Table 3. Logistic Regression Analysis; Association between Periods 1 and 2 and Primary/Secondary Outcomes.
| Crude OR (CI) | Adjusted OR (CI) | |
|---|---|---|
| Primary outcomes | ||
| Preterm delivery (GA at birth <37 weeks) | 0.35 (0.18-0.66) | 0.43 (0.19-0.96) |
| Preterm delivery (GA at birth <34 weeks) | 0.38 (0.18-0.82) | 0.39 (0.13-1.21) |
| NICU admission | 0.66 (0.35-1.23) | 0.95 (0.42-2.15) |
| Secondary outcomes | ||
| Extension of pregnancy <14 days | 0.19 (0.08-0.47) | 0.21 (0.06-0.72) |
| Extension of pregnancy <28 days | 0.25 (0.12-0.55) | 0.25 (0.09-0.74) |
| Neonatal Intubation | 0.30 (0.10-0.88) | 0.17 (0.04-0.75) |
| Neonatal surfactant administration | 0.32 (0.10-1.04) | 0.19 (0.03-1.14) |
| Each result is reported as the OR (95% CI) for Period 2, with Period 1 employed as the reference. Adjusted OR and 95% CI were evaluated after adjusting for maternal age (≥35 years) at delivery, multiparity, body mass index >25.0, infertility treatment, gestational age at maternal treatment start (intravenous ritodrine hydrochloride in Period 1 and vaginal progesterone treatment in Period 2), CL at the start of maternal treatment, cervical cerclage, history of cervical conization, intravenous magnesium sulfate, oral calcium channel blockers, and histological chorioamnionitis. GA, gestational age; OR, odds ratio; CI, confidence interval, CL, cervical length, NICU: neonatal intensive care unit. | ||
The reduction in the PTD rate among women treated with vaginal progesterone can be examined in a subgroup analysis: At 24-29 weeks of gestation, the risk for PTD ranged from 50.0% (Period 1) to 27.5% (Period 2); at 30-32 weeks of gestation, the risk ranged from 53.1% to 32.3% (Figure 2A). Women who received progesterone treatment between 24 and 29 weeks show a trend toward a lower PTD rate than those who did not undergo the treatment (p = 0.055). Figure 2B presents scatterplots that depict the relationship between the number of days of pregnancy extension and the gestational age at which maternal treatment was initiated. The blue circles and lines represent the values for each patient and the best-fit line in Period 1, respectively, whereas the red circles and lines indicate those in Period 2. To compare the correlation coefficients between the two groups, we used Fisher’s z transformation. Although the result was not statistically significant, a trend was observed (p = 0.099). Overall, women treated with progesterone (Period 2) were observed to have a tendency to achieve a longer interval from the diagnosis of short cervix to delivery.
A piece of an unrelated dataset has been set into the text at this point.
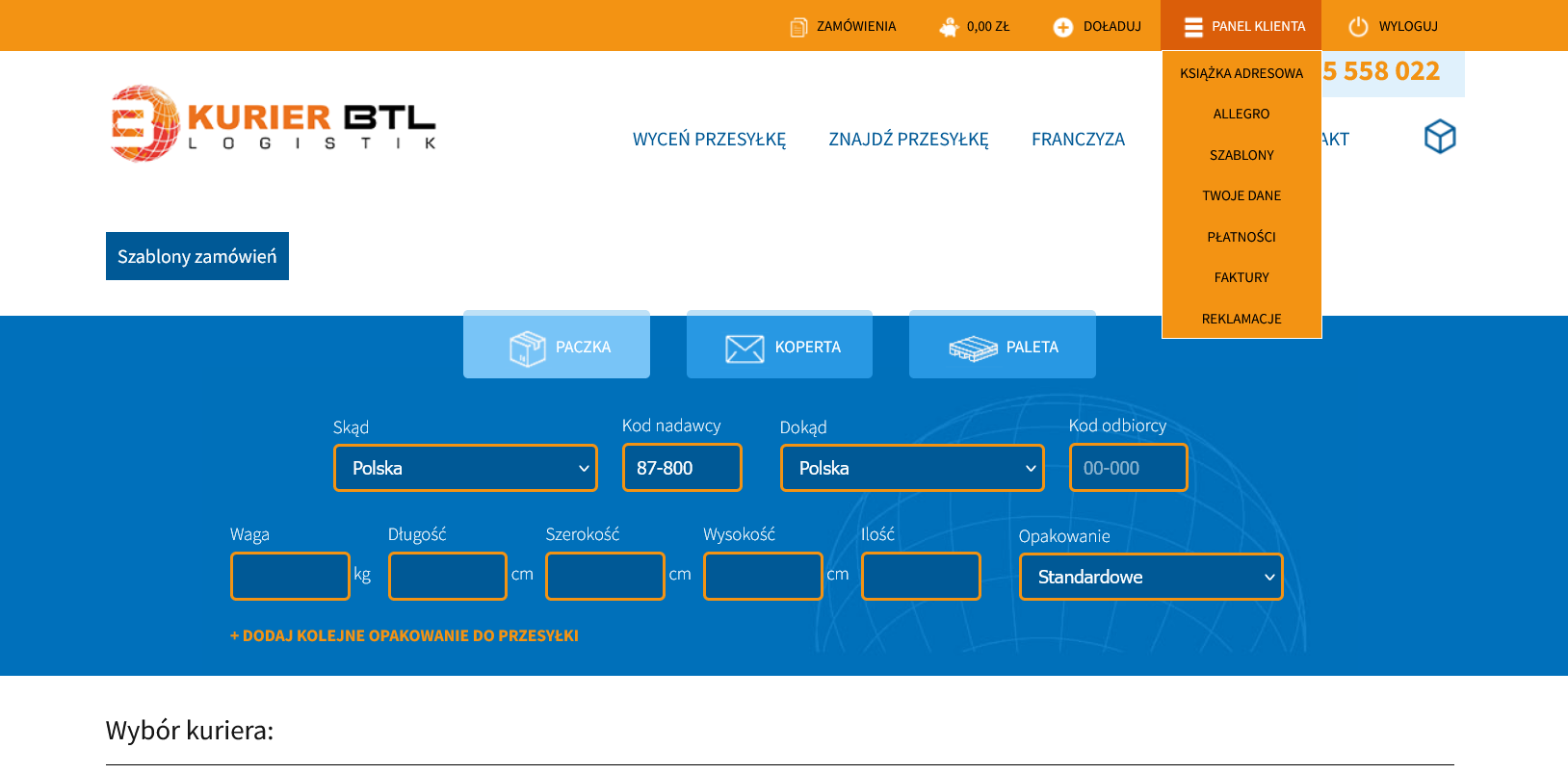Click the Szablony zamówień button
Image resolution: width=1568 pixels, height=774 pixels.
tap(197, 256)
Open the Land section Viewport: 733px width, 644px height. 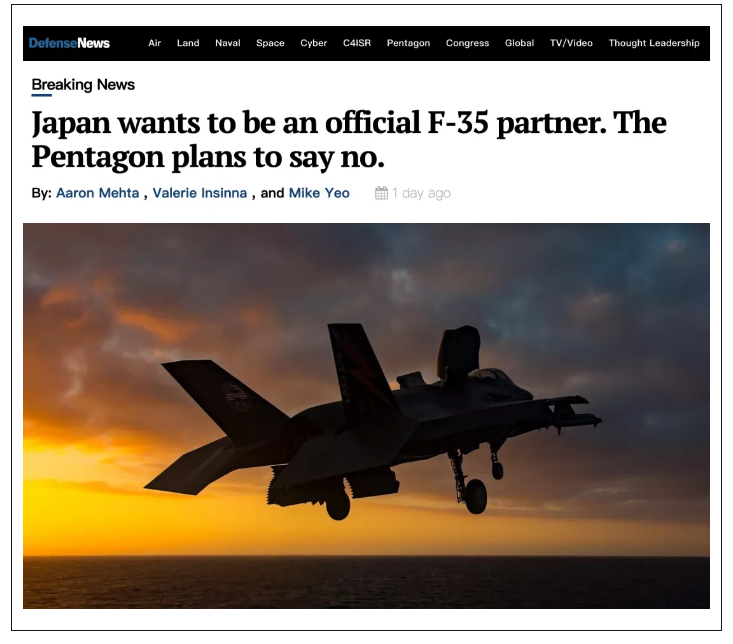tap(188, 43)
The current study first indicated that in a cohort of Japanese pregnant women with a short cervix, vaginal progesterone treatment significantly reduces PTD (birth < 37 weeks of gestation) and the PTD occurring within 14 or 28 days after confirming the short cervix, which confirms previous studies (11), (12), (13). We could not determine the effect of reducing the rate of NICU admission; nonetheless, our findings present a significant decrease in neonatal intubation. These findings suggest that in a Japanese clinical practice, vaginal progesterone treatment may be beneficial for asymptomatic singleton women with a short cervix newly diagnosed after 24 weeks of gestation.
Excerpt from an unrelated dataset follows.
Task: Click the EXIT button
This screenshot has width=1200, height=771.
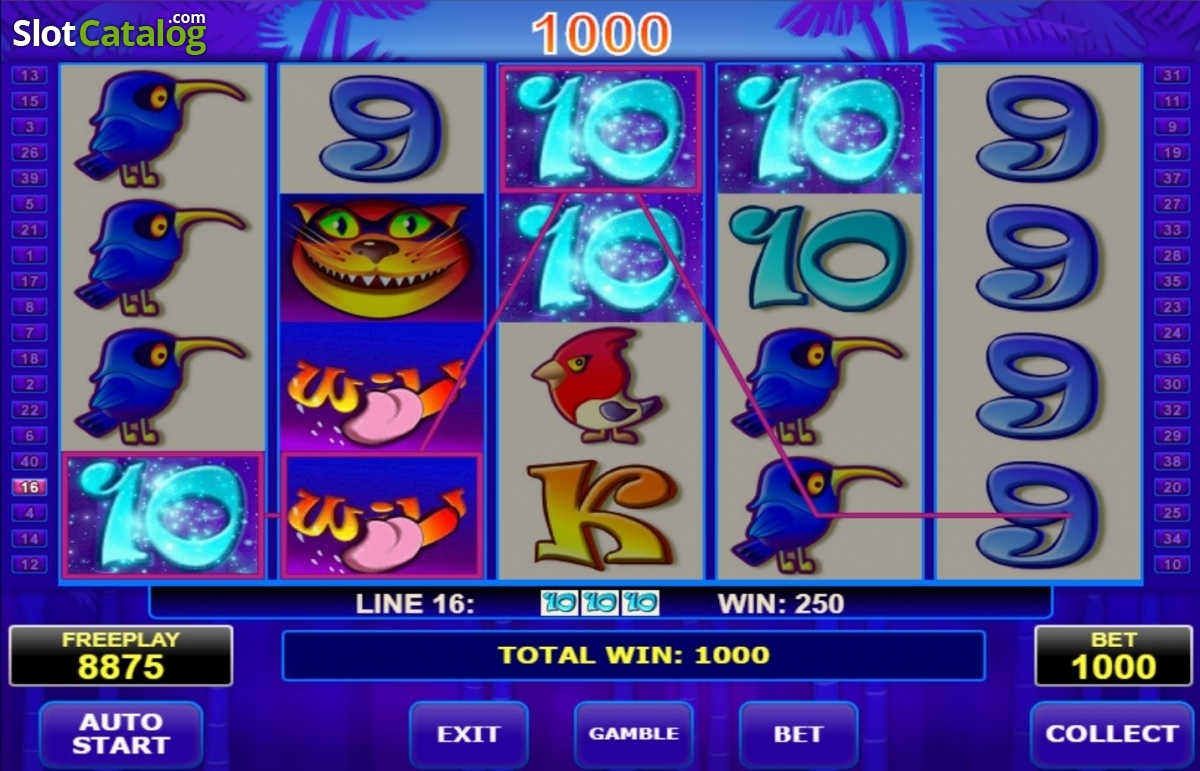Action: coord(468,734)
There is a growing momentum in Japan to enhance the usage of β2-adrenergic agonists; thus, ritodrine hydrochloride, both orally and by injection, was not available during Period 2 of this study. Accordingly, we were able to conduct this historical cohort study. The most important advantage of this historical cohort design, in comparison with case-control design, is the mitigation of various types of bias risks. In particular, the strength of this study lies in the potential reduction of selection bias. The patients were not selected based on their risk and condition, and there was no room for the discretion of the attending physician; instead, the selection was based solely on the designated timeframe (Period 1 or 2). Furthermore, by collecting data from a single center, we were able to avoid the bias that comes from using a much different strategy for PTD prevention.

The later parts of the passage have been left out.